Zum Beispiel: No Control
Wir wollen uns bewegen können wo und wie wir wollen. Wir wollen keine Kontrolle und Überwachunge durch die Staatsmacht. Uns stinkt die Dokumentation auf jeder Demo und Kundgebung. Uns reicht das Abhören unserer Telefone. Wir sind nicht daran interessiert dass unser täglicher Weg durch die Stadt durch unzählige Kameras auf Gehsteigen, in Geschäften, öffentlichen Bahnsteigen aufgezeichnet wird. Wir legen keinen Wert auf die Erforschung unseres Konsumverhaltens und auch nicht auf die Vertreibung aus dem öffentlichen Raum, wenn nicht konsumiert wird.
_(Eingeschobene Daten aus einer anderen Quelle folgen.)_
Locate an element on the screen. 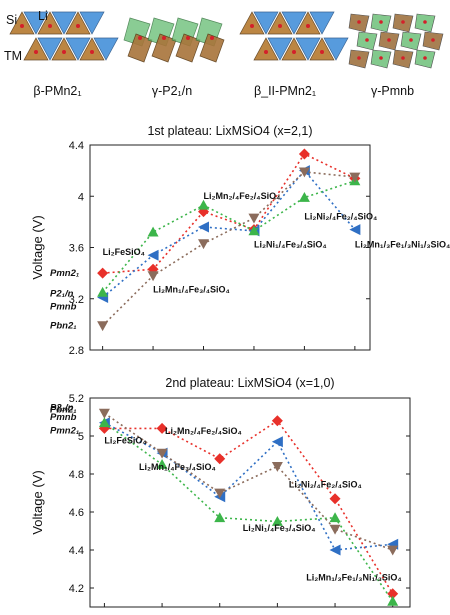 This screenshot has height=615, width=450. series-line-pmn21 is located at coordinates (229, 213).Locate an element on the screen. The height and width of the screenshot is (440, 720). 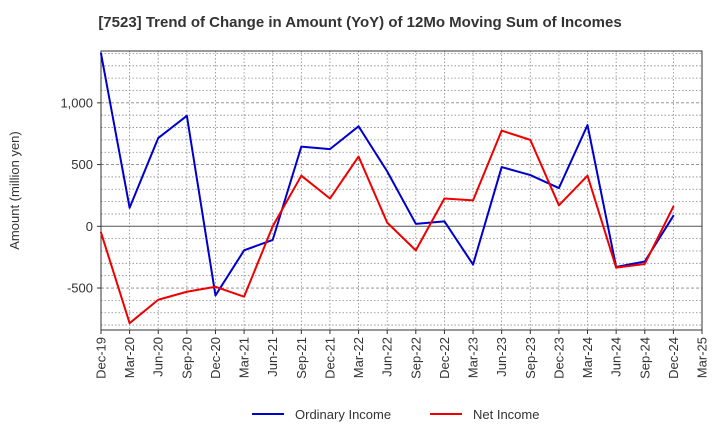
legend-label-ordinary-income: Ordinary Income is located at coordinates (343, 414).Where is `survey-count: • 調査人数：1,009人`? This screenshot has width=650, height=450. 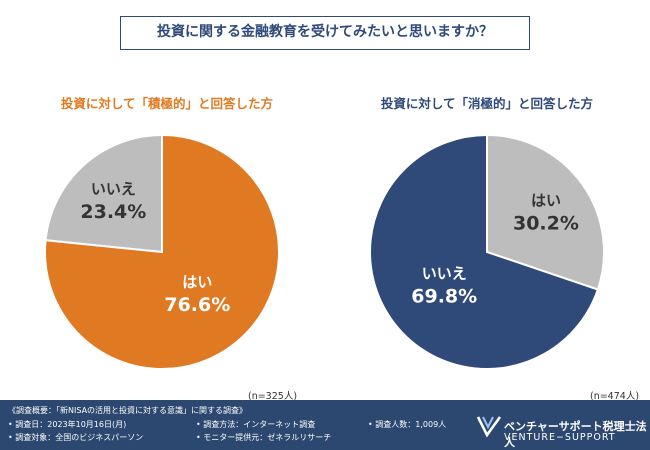 survey-count: • 調査人数：1,009人 is located at coordinates (408, 424).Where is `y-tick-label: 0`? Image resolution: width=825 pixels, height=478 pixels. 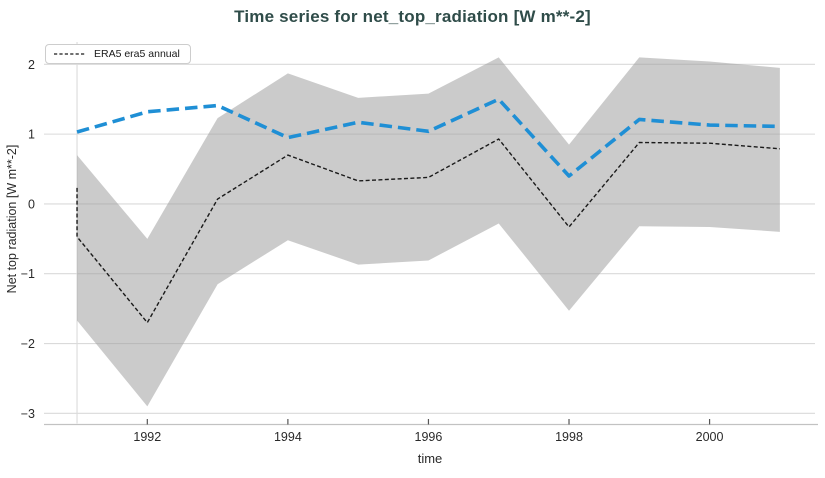
y-tick-label: 0 is located at coordinates (32, 204).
Wir wollen die Stadt, wir wollen im Raum rumhängen wie es uns passt.

Warum hat der Zoo Hannover die größte Gesichtserkennungsanlage Europas zur Identifizierung von DauerkarteninhaberInnen? Weil die Fingerabdruckanlage im Winter und bei Kindern nicht zuverlässig gearbeitet hat. Die Erforschung der biometrischen Erfassung läuft also an der Zoo-Kasse um auf unserem zukünftigen Personalausweis zu landen.

Alles was sich der Kontrolle entzieht soll kontrollierbar gemacht werden mittels permanenter Überwachung, massenhaften DNA-Proben, Bespitzelung und Denunziation.

Wir bleiben lieber unkontrollierbar und vernetzen stattdessen den Widerstand: Denn den Angriff auf unsere Lebensbedingungen können wir nur vereint abwehren.

Kommt zur Demo am 13.12. Beteiligt euch am "wir-wollen-alles-block".